TorrentFreak published an interesting survey in which they asked various VPN providers about what, if any, logging of customers they do and what legal jurisdiction the companies operate in.
Not surprisingly, the worst for logging were StrongVPN and VyprVPN. I’ve used both in the past primarily because I wasn’t doing any file sharing while using the VPNs, but rather was using them to avoid being spied on locally over wireless and wired Ethernet.
That is still my primary goal with a VPN service, but it is also becoming more and more difficult to determine what is and is not illegal to do on the Internet, even in the United States.
Using the TorrentFreak overview as a starting point I looked over the various options and finally settled on AirVPN. AirVPN doesn’t maintain any logs, and is surprisingly cost-effective — I paid just $21 for a three month subscription.
AirVPN is OpenVPN-based, and the connection speed is generally good. The difference between something like AirVPN vs. StrongVPN — aside from the excessive logging of the latter — is the difference in server choices. StrongVPN had numerous servers I could choose from in the United States.
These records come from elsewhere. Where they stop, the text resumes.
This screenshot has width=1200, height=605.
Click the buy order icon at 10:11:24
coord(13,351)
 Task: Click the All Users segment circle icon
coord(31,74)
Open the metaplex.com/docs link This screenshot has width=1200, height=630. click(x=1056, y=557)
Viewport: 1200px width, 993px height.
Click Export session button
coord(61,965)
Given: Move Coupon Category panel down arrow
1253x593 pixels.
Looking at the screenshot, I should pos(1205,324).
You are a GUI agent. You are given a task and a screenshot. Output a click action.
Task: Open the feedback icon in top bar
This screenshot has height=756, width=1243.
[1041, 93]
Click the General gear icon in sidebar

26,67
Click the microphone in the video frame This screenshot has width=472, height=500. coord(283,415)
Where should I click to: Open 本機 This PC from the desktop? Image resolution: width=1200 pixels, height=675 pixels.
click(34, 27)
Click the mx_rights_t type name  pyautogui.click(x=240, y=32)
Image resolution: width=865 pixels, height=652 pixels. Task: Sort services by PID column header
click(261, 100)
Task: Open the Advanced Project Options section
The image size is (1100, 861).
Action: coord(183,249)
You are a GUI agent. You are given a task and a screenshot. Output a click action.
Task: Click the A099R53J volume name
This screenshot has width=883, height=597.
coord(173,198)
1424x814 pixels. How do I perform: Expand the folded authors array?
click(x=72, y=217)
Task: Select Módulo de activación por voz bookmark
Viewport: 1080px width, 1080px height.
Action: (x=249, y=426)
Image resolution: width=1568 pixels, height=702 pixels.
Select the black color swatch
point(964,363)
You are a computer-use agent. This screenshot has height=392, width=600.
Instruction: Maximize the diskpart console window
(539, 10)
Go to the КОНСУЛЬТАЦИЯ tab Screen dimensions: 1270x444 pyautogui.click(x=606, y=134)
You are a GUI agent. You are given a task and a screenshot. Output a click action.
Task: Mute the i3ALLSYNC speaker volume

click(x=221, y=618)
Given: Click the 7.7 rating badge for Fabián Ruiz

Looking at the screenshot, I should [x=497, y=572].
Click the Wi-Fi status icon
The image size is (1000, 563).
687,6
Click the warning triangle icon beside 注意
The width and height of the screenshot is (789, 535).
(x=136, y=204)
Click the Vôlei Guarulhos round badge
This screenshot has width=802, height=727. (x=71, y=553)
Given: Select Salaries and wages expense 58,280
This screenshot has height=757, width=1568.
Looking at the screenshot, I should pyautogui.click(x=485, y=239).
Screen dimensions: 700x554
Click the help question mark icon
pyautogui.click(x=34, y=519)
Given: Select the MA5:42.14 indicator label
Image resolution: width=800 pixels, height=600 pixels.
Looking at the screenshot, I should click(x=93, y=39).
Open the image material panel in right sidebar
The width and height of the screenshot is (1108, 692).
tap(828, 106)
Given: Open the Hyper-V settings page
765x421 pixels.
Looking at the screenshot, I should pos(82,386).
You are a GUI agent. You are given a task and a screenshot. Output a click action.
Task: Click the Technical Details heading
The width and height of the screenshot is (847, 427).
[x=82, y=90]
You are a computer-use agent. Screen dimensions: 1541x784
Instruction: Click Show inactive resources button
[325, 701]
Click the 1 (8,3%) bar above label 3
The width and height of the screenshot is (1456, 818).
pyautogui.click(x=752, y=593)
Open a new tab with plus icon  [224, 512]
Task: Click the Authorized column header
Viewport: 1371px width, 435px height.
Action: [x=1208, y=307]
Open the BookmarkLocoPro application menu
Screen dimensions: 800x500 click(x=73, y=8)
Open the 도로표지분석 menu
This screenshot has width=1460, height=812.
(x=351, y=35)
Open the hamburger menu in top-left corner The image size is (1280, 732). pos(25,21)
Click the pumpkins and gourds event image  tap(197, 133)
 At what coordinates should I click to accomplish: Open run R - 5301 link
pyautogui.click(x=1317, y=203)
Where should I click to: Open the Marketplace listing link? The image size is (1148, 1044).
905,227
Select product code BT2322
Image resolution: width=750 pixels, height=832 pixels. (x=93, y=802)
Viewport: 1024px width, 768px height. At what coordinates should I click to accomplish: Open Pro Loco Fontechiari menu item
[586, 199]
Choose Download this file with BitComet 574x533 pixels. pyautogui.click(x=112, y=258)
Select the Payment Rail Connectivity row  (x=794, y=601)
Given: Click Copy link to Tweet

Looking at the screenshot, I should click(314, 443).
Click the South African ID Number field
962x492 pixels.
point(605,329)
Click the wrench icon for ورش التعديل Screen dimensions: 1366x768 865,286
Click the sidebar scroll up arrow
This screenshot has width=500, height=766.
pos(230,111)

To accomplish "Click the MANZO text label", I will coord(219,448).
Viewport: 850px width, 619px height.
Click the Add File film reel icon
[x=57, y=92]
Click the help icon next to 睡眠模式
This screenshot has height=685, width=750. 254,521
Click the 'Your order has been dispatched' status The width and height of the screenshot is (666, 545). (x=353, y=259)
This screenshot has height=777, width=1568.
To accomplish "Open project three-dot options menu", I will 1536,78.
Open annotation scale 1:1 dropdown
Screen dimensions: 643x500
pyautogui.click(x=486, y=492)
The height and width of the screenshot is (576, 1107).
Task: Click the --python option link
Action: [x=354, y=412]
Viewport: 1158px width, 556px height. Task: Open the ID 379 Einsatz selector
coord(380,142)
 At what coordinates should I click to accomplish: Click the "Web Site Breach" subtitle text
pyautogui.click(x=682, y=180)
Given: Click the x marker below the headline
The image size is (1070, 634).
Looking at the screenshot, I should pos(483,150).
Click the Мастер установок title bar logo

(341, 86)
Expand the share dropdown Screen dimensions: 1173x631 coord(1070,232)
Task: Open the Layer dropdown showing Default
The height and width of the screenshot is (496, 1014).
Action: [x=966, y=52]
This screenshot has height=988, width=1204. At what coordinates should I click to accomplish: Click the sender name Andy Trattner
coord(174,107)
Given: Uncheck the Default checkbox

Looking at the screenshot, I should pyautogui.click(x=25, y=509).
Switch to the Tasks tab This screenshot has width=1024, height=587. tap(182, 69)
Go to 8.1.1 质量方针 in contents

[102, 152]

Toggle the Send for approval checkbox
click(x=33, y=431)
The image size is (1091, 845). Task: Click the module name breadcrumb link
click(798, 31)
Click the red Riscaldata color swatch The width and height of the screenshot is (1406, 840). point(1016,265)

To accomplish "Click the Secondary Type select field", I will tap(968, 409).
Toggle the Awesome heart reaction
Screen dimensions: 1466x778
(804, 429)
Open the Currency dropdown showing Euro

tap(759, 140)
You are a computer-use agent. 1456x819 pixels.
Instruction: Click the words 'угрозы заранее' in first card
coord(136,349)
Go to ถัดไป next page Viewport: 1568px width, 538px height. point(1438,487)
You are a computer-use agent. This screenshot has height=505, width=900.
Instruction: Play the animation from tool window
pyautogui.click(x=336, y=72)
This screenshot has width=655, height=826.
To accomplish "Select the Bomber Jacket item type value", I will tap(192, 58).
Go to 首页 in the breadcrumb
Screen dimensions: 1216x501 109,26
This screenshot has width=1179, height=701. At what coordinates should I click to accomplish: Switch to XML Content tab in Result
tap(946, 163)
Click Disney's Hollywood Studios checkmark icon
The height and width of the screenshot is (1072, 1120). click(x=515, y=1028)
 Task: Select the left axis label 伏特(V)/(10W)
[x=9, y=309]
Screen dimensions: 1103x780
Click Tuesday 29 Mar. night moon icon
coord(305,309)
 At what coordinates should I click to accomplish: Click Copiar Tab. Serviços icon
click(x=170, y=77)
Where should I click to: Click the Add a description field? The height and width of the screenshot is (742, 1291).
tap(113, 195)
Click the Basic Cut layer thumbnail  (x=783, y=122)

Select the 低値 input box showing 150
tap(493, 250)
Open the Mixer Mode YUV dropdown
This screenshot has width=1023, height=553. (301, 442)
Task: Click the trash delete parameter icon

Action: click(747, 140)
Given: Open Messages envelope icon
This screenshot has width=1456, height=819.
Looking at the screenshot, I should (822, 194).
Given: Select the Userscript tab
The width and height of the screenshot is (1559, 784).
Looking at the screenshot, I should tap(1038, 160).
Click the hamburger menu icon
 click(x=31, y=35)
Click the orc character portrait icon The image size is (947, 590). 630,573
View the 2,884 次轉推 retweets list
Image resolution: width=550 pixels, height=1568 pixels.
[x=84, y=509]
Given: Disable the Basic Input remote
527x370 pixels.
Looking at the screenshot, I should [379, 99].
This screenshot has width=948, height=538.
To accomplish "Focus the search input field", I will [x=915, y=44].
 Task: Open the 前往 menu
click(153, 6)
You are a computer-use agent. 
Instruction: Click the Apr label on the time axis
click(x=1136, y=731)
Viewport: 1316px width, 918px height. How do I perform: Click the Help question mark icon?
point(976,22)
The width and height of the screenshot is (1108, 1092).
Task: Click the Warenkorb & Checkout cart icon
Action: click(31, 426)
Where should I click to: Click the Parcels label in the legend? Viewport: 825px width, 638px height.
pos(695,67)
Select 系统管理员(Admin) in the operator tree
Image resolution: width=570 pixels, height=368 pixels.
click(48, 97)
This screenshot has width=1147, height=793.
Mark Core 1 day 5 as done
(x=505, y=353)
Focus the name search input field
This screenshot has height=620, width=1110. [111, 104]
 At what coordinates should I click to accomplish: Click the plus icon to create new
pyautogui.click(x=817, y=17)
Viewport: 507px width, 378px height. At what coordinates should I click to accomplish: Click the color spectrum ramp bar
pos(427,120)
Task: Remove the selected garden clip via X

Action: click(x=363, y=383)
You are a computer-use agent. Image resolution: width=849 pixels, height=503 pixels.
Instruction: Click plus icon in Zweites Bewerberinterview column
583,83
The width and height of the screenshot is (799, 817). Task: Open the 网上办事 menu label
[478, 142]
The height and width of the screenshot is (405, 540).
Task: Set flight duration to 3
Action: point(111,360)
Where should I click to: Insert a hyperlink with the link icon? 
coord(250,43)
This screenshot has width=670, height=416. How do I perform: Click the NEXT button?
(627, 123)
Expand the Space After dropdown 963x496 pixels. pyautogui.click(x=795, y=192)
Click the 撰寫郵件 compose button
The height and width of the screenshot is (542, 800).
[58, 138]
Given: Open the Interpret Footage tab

AirVPN has just two.
Personally, though, I never had a need to switch servers while I was using StrongVPN. I’ve never seen the servers at AirVPN at capacity or had any problem connecting, so they’re keeping their capacity at an appropriate level which is all I care about.
Assuming the next couple months go as smoothly as October went, I’ll be going for the year’s subscription which cuts the cost to $6/month.